## What to work on
Identify every line in the entries below that contains the string "Task", and copy each of those lines out in full.

## Dataset
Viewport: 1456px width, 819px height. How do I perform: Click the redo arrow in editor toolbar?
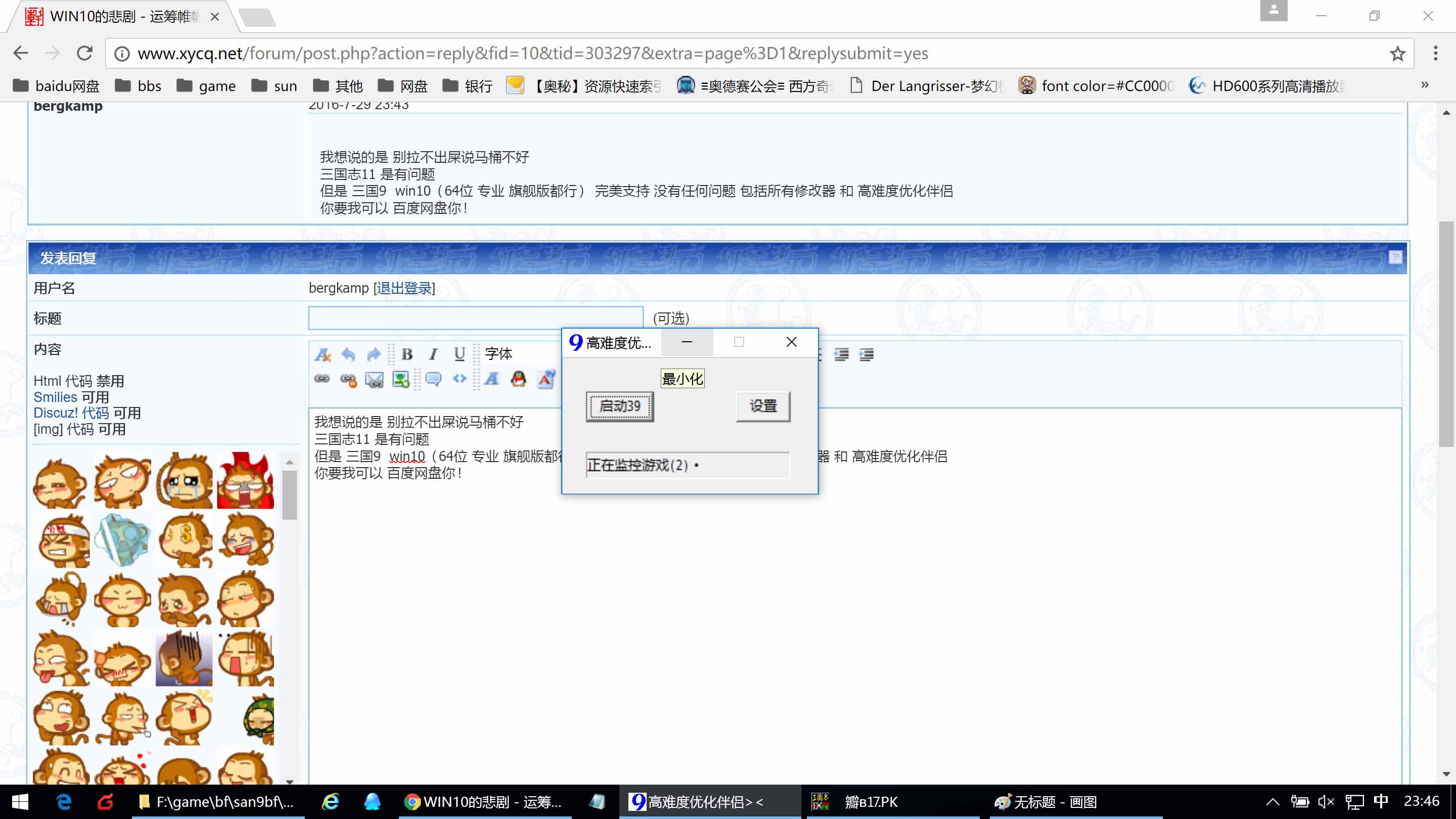click(x=374, y=354)
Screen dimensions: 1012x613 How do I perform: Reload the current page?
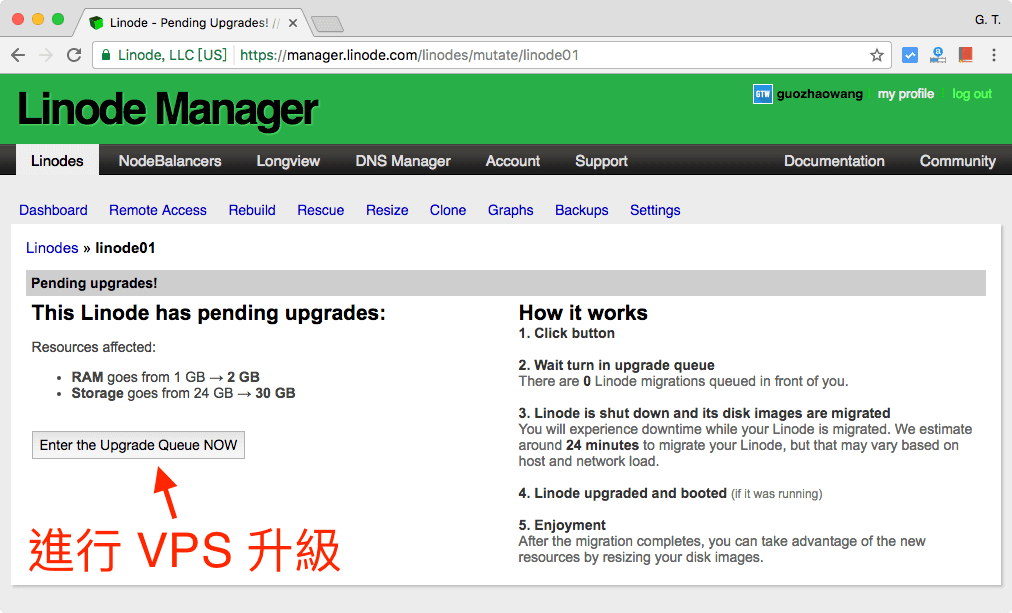[74, 55]
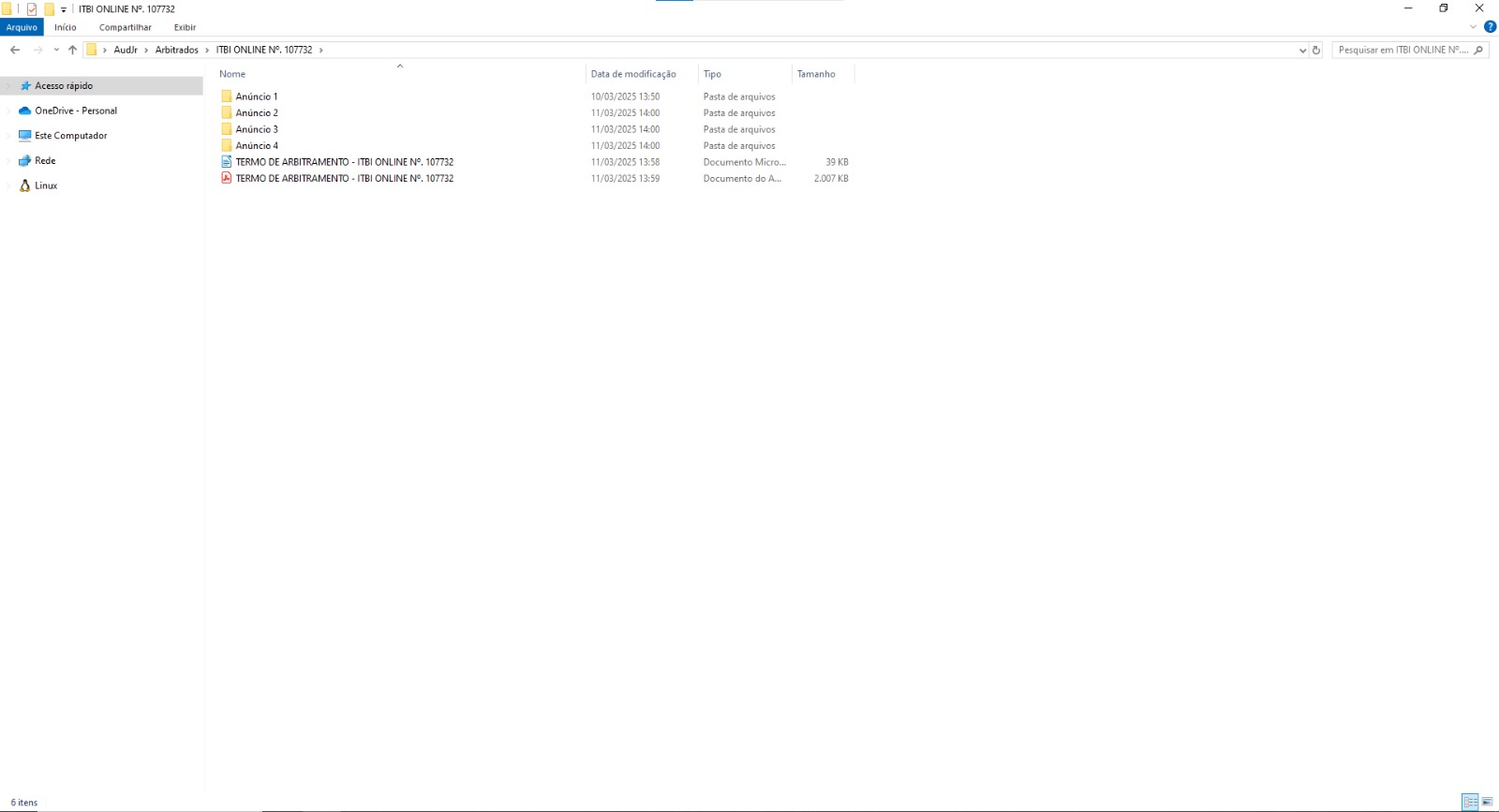Refresh the current folder view

click(x=1316, y=50)
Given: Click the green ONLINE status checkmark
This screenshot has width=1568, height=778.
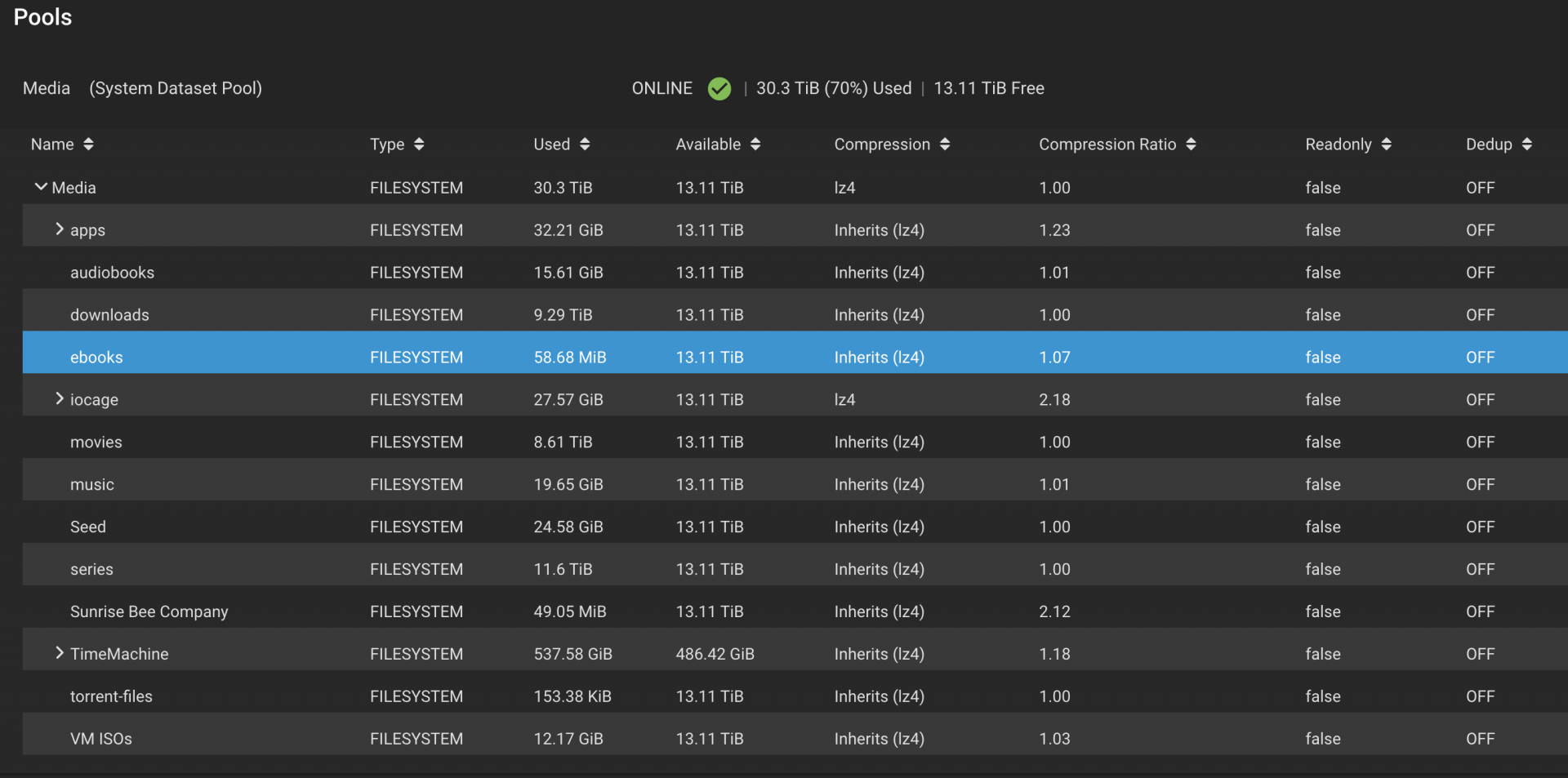Looking at the screenshot, I should click(x=719, y=88).
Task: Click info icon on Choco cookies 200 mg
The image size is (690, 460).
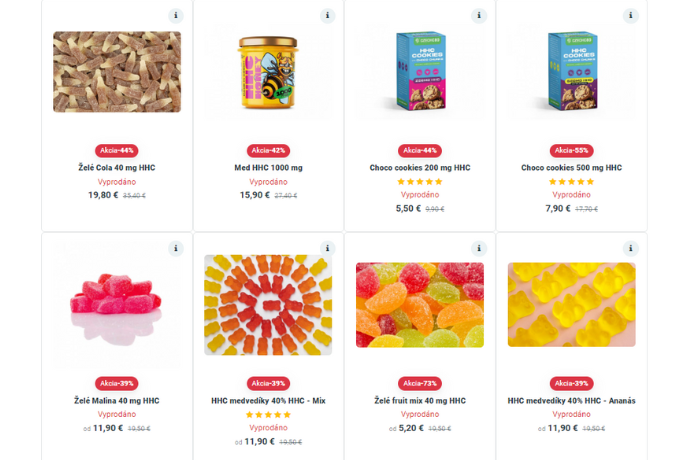Action: click(x=479, y=16)
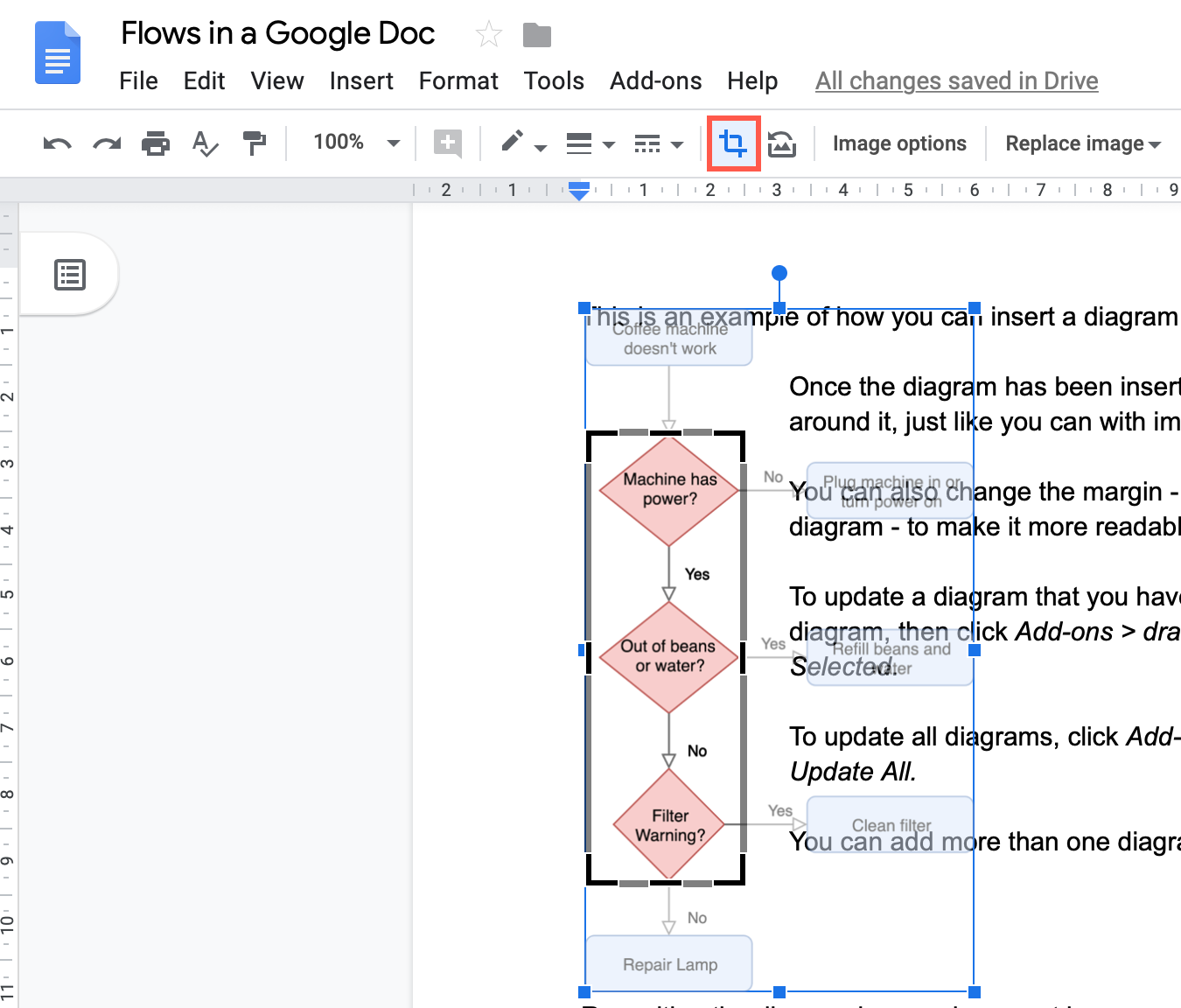This screenshot has width=1181, height=1008.
Task: Open the Add-ons menu
Action: 655,80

## Worked answer
Task: Click info icon on Choco cookies 200 mg
Task: Open the Add-ons menu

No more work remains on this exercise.